My interpretation of the new logo is that Honors is “wrapped around” or “hugging around” Hilton with the box — as though the member is “covered” and that the team at the program is looking out for its members. I could be way off base on this one — or perhaps I am attempting to make much more out of the logo than what it is in its simplicity — but it does nothing for me. There is no discernible variance of weights or colors to bolster the look of the new logo, and it does not match the consistently modern style and design of collateral material — such as found with its advertising. Perhaps its look will grow on me in the future.
Then again, the current Hilton logo — with which the Hilton Honors logo more conforms — itself does nothing for me either. Sorry, Hilton.
I was on the telephone for approximately 90 minutes with both Aaron and Lauren; and I let them know that I was “honored” — pun intended and yet genuinely literal — that they took the time out of their day for the conference call.
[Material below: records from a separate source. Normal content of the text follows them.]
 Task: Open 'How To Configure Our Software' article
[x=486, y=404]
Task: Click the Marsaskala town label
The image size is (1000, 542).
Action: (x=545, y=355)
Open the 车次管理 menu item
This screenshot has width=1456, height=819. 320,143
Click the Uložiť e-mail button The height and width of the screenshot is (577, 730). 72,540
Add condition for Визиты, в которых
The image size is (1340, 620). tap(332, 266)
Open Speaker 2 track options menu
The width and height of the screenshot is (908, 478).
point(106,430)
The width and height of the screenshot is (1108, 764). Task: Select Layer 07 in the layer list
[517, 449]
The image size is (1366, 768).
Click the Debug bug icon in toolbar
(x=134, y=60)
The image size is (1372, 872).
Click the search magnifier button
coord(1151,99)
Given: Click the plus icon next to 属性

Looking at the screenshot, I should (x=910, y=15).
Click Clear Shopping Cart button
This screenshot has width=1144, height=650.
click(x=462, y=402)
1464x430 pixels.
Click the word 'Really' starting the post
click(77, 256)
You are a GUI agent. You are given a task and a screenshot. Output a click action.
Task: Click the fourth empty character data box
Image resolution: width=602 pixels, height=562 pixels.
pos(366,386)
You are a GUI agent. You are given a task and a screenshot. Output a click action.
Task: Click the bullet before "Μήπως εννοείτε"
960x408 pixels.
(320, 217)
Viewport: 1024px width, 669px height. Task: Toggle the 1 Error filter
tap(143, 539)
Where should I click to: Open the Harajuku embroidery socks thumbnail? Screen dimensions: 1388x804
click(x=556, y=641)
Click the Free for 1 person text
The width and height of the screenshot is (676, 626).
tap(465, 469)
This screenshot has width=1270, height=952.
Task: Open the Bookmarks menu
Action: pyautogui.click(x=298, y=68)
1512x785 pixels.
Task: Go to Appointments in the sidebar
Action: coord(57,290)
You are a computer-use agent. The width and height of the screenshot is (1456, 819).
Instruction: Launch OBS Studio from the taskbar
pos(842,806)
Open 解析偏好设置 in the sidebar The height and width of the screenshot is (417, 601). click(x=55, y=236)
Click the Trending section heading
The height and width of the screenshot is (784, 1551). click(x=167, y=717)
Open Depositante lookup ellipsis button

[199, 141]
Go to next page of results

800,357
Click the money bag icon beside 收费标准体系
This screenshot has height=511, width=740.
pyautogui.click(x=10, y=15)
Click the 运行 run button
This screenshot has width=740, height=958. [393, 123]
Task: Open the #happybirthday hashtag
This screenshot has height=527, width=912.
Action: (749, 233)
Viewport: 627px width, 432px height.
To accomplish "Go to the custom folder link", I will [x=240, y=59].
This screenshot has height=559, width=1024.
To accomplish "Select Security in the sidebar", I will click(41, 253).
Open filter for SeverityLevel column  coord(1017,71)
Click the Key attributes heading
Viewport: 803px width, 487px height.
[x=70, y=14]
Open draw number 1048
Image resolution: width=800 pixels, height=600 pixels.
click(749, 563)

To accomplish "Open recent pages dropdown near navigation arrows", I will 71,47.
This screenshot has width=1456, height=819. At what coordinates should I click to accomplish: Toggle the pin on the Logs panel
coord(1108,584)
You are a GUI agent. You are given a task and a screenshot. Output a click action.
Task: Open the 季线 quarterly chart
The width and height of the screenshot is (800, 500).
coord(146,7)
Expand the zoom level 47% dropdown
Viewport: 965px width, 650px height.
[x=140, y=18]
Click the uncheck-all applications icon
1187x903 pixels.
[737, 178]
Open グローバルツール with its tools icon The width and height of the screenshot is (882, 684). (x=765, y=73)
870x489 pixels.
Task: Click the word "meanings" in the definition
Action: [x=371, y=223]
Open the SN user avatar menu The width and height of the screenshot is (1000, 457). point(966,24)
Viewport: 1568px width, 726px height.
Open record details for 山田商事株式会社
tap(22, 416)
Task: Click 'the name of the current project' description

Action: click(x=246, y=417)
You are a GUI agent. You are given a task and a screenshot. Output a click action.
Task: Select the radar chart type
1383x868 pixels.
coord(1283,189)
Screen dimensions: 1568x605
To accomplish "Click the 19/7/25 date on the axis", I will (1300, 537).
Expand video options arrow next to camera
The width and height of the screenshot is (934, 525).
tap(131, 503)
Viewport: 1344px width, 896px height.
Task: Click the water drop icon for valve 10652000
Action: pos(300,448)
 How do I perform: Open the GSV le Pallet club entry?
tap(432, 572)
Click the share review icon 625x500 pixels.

Thank you both, Aaron and Lauren — I greatly appreciate it.
There are still some features which I would like to see — such as the ability to log into my account to be able to check the number of lifetime years, nights or base points to see how much closer a member is to achieving Lifetime Diamond VIP elite level status…
…but I believe the changes overall are weighted on the positive side. Sure, there are potentially significant negatives which are possible — but I trust Aaron Glick, who is not ashamed to admit responsibility for something which occurred to the detriment of members of the Hilton HHonors frequent guest loyalty program. I have great respect for people who do not hesitate to admit when they are wrong — and then take steps to correct the error, which Aaron did as quickly as possible.
By the way, Aaron Glick has not been on the Hilton Honors team for a year yet — March will be his anniversary of one year — but do not mistake that for gullibility or inexperience. Before joining the Hilton HHonors team, Aaron spent nine years in either director or vice president positions at Starwood Hotels & Resorts Worldwide, Incorporated. He is no neophyte with regard to the lodging industry.
If you have any questions pertaining to the new Hilton Honors frequent guest loyalty program, you can either refer to this list of frequently asked questions; or you can ask me in the Comments section below. If I do not know the answer to your question, I will find out the answer for you through my contacts at Hilton.
I want to conclude this article with this quote by Aaron Glick during the telephone call: “What can we do for what matters most to our members? I want them to have faith in us; believe in us; and I want to do what is in their best interest to earn their trust.”
I have no reason to doubt him and not give him and the rest of the team at Hilton Honors a chance to show that they stand behind what they say — do you?